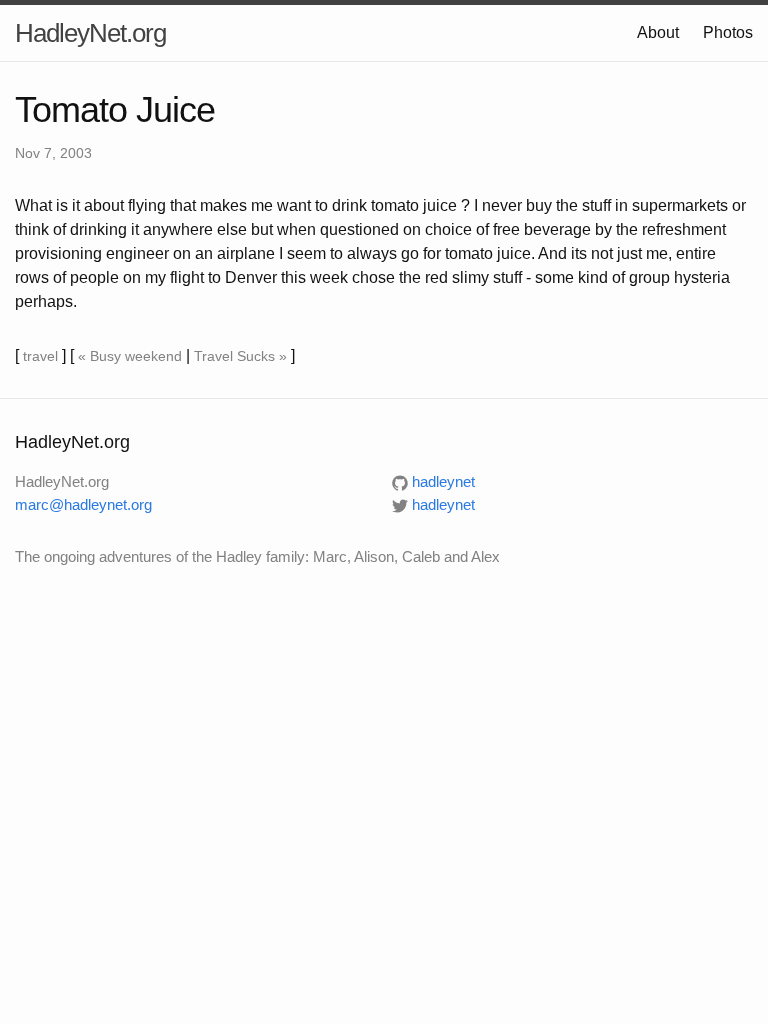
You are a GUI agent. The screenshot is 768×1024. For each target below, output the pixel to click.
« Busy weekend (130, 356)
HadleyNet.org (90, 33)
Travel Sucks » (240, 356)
---
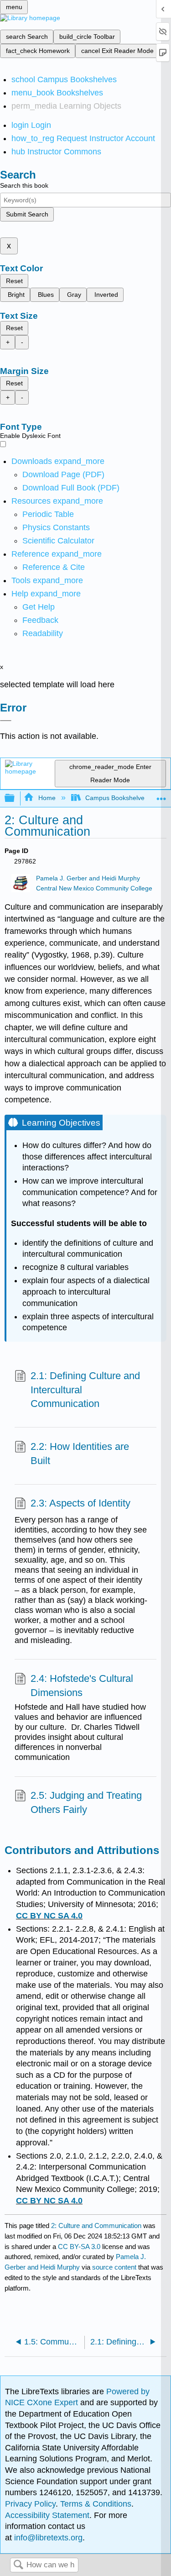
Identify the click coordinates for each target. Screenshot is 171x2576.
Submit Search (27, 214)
==
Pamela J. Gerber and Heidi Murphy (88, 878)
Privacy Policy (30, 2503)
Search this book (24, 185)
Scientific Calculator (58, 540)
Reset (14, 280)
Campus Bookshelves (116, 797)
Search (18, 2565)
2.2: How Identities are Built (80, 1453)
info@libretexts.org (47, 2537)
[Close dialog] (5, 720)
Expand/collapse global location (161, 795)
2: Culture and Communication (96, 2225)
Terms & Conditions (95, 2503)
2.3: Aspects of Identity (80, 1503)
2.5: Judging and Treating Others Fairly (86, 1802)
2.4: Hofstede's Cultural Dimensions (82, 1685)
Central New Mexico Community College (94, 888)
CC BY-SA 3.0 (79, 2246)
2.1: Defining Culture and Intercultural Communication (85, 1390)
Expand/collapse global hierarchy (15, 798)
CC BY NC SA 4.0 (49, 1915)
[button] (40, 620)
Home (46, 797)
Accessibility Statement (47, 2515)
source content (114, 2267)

#### [Activity]
Look through the data above. Find each line with the string "collapse" and copy it.

#### [Solved exercise]
Expand/collapse global location (161, 795)
Expand/collapse global hierarchy (15, 798)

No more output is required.